We have done this before and in sourced $1000 dollars of basic kitchen repair work *and* spent lots of quality time with family. And my kid learned how to paint a kitchen (Don’t worry – I just had him try it for a few minutes – it was low pressure) and was pretty pleased about it.  There was still plenty of pool time, time with extended family, games, day trips and eating out.

We experience the same warm breezes and relaxation and at the end of the week we are well rested and financially better off. Now *that* is what I call relaxing.

When to send your child to private school (now)

As I have mentioned before, public school is wonderful and we need it. However, for some of us, a private school education is a good match for our children.

This leads to the next questions – when should they go?

The answer is simple: now.

Many people wait as long as possible to send their children to private school. The idea is that you save money in the meantime and then make the switch at “right time”. Others wait to see if the child really needs the benefits of such a school. Is this worth the investment? And is the child worth sending?

Marble column pediments . New York City 2005
Marble column pediments . New York City 2005 Wiki Commons

There are three problems with that line of thinking.

The first, is that the private schools have students at all grade levels and you might not be the only one thinking of this approach. There may not be a seat at the table and there is no obligation for the school to make room for your child.

Second, this isn’t how education works. Would you wait until the end of the summer to “catch up” your garden by watering it a bunch at the end after a long hot summer? What kinds of results would you expect? Every child deserves the best education we can provide them, no exceptions.

As a private school attendee from an early age I witnessed many students coming in to help redirect their behaviors and academic approach. And it helped, somewhat, but having seen them grow up and become adults I can assure you it didn’t “fix them”. Some of my friends who fall in this category also have criminal records and a confused identity.

Third, and most important, is the idea that you are being clever to save money. Don’t approach this like a consumer. This isn’t a dishwasher purchase.

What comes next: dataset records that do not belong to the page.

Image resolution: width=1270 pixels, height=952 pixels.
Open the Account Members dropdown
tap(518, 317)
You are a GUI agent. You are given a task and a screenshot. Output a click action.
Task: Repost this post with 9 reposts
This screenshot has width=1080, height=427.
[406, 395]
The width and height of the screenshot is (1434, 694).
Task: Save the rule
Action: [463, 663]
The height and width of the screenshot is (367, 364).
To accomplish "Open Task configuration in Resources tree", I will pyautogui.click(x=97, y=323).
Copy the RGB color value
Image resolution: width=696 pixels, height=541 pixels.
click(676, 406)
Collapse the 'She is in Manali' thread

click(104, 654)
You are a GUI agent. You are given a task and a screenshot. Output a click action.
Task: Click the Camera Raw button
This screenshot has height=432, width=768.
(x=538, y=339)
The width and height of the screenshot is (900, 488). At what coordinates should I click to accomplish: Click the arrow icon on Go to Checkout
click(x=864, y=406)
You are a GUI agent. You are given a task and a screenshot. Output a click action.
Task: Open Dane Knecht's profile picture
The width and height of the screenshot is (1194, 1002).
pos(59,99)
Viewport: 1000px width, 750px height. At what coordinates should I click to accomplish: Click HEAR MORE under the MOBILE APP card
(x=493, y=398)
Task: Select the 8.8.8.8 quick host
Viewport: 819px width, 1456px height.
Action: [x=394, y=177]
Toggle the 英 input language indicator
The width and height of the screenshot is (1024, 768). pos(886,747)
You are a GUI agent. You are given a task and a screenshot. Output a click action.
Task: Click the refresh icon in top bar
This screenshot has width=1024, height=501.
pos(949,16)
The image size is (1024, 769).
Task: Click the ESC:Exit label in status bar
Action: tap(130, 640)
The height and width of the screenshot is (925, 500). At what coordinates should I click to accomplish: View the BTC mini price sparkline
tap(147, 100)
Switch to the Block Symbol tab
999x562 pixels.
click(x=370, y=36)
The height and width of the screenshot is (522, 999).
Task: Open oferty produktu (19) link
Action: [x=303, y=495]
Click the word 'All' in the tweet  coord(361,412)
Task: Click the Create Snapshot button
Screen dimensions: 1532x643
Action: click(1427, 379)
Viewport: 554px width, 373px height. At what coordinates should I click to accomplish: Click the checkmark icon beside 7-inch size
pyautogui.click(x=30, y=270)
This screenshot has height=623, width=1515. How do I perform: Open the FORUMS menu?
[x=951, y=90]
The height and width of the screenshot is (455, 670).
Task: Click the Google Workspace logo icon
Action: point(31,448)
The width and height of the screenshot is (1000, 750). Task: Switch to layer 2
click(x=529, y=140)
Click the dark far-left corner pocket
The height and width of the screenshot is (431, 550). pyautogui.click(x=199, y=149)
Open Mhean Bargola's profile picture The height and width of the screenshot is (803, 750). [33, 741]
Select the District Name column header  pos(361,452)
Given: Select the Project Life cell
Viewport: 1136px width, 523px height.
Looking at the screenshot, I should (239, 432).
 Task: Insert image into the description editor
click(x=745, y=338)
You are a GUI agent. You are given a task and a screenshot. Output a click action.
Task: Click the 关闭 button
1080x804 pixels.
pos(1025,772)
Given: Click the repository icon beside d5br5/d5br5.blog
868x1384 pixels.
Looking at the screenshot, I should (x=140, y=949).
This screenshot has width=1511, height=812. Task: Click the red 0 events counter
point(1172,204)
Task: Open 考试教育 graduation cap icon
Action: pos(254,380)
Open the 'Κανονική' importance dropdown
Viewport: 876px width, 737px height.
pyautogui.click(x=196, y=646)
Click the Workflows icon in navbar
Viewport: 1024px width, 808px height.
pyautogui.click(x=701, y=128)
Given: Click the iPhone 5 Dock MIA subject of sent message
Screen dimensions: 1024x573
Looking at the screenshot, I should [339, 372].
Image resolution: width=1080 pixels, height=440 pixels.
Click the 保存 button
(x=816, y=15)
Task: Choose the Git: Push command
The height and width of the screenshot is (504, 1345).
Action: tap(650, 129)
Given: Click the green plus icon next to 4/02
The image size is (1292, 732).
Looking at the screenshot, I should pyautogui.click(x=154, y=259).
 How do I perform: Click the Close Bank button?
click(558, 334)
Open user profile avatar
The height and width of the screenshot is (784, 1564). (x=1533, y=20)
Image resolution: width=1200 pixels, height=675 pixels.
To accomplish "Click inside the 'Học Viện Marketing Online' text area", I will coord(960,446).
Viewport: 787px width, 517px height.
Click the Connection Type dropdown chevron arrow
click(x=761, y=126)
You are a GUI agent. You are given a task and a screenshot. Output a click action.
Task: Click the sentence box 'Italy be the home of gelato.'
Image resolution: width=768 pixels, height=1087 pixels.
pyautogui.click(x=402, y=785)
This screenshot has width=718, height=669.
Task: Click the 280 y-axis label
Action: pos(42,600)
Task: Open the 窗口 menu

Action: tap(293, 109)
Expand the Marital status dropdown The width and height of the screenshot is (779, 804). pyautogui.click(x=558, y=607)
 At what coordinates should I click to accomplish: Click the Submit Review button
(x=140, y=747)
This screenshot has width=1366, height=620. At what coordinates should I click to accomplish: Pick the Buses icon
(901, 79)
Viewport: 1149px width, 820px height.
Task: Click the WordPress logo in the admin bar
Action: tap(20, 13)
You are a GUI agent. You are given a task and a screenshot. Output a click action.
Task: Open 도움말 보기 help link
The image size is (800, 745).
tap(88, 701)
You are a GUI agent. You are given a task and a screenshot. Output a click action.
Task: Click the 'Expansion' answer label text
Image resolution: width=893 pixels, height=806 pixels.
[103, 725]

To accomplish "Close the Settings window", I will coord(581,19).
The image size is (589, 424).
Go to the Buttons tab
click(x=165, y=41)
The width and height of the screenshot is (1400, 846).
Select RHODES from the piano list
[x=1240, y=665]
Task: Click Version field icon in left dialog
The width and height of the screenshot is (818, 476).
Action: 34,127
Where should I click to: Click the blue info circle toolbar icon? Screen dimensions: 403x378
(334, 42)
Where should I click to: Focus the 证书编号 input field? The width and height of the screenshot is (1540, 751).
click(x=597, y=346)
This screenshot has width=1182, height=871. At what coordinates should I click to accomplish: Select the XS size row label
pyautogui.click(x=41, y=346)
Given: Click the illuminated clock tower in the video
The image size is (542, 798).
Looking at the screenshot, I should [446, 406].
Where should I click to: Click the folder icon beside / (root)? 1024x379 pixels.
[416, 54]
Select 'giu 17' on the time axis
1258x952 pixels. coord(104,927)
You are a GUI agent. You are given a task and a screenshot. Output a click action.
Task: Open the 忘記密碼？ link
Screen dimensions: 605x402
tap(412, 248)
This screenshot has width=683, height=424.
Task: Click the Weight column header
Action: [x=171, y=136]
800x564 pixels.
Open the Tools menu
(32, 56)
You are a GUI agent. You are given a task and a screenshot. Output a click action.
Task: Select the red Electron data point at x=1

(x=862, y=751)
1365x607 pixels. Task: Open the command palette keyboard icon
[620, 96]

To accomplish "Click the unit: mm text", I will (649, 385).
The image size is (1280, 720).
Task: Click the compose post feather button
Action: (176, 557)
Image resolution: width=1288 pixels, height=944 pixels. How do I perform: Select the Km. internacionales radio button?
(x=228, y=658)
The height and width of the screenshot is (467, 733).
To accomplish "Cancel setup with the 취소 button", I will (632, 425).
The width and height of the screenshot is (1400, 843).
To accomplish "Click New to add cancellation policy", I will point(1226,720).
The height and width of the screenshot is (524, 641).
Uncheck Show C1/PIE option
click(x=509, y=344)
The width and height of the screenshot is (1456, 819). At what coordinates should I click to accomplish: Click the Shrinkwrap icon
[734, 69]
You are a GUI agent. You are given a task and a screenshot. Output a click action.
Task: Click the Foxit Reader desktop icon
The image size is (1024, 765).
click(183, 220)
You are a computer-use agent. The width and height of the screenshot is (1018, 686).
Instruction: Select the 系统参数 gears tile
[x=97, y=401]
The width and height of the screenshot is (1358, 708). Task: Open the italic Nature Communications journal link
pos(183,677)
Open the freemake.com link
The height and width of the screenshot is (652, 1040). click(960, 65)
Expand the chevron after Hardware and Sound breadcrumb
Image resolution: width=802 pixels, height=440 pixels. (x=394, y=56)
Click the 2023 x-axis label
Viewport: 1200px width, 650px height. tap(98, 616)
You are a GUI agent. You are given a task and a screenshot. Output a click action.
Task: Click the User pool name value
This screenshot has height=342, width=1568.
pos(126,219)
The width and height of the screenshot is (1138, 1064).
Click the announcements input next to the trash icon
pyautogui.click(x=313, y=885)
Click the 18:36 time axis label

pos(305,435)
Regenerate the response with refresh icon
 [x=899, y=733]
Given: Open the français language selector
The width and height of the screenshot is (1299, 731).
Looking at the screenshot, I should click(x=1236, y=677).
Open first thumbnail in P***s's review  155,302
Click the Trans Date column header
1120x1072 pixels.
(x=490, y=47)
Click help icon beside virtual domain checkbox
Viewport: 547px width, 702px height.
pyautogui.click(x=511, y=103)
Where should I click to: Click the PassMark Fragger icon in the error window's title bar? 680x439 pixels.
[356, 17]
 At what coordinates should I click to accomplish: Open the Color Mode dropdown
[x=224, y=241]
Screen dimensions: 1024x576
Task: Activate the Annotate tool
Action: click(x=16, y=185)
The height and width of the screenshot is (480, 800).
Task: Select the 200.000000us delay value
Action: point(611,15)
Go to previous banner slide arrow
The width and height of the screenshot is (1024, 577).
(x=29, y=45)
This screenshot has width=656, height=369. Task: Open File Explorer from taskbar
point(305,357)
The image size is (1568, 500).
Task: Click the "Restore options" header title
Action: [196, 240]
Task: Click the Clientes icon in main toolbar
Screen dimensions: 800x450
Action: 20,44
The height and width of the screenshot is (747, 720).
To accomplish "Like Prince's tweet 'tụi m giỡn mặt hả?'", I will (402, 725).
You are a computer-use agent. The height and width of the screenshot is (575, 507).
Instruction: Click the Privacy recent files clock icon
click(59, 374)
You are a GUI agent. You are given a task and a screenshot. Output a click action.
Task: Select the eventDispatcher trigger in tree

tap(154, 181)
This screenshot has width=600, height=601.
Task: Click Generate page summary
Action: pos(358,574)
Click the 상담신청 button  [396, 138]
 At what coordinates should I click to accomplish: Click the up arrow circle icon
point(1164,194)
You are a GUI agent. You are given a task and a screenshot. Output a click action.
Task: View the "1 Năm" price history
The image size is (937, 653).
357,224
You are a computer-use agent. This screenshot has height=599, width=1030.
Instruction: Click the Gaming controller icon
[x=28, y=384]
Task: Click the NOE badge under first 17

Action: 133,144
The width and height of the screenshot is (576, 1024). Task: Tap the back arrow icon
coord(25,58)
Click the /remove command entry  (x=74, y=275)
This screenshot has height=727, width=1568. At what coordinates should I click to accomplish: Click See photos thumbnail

It is the two way involvement in a community with shared values. It goes both ways. You have a moral obligation to participate, improve and sustain the community. Not just show up at the last possible minute when you are in need for the private school service. Many teachers and administrators dedicate their lives and make huge personal financial sacrifices to educate the children of the community – including yours. Stop treating them like a business. It is insulting to them and reveals you as a consumer and not a contributor.

If you believe in private education as a concept step up and support the community before, during and after your child attends. And if you don’t want to that is fine and there is a great option available for you: public school.

“Give me a child until he is 7 and I will show you the man.”

― AristotleThe Philosophy of Aristotle

The simple life

One advantage of sending your child to private school is that much of your income goes along with them. As a result it limits the other available choices because you have much less discretionary income.

Fretting over a grand tour of Europe? Fret no more! You aren’t going!

This extreme financial constraints limit your choices and the resulting simplification actually leads to longer term happiness. It is known as the paradox of choice.

Have you always wanted to simplify your life? Now you can! And what better way than the assurance of a monthly tuition bill.  To be clear this isn’t about poverty – this is about voluntary simplicity. It is an interesting side effect we have noticed over years of sending the kiddo to a private school.

Read more about it in this outstanding book The Paradox of Choice (you are going to have a lot of time on your hands).

Oh, and for the trip? Easy, you are either staying home or going camping. Pick one.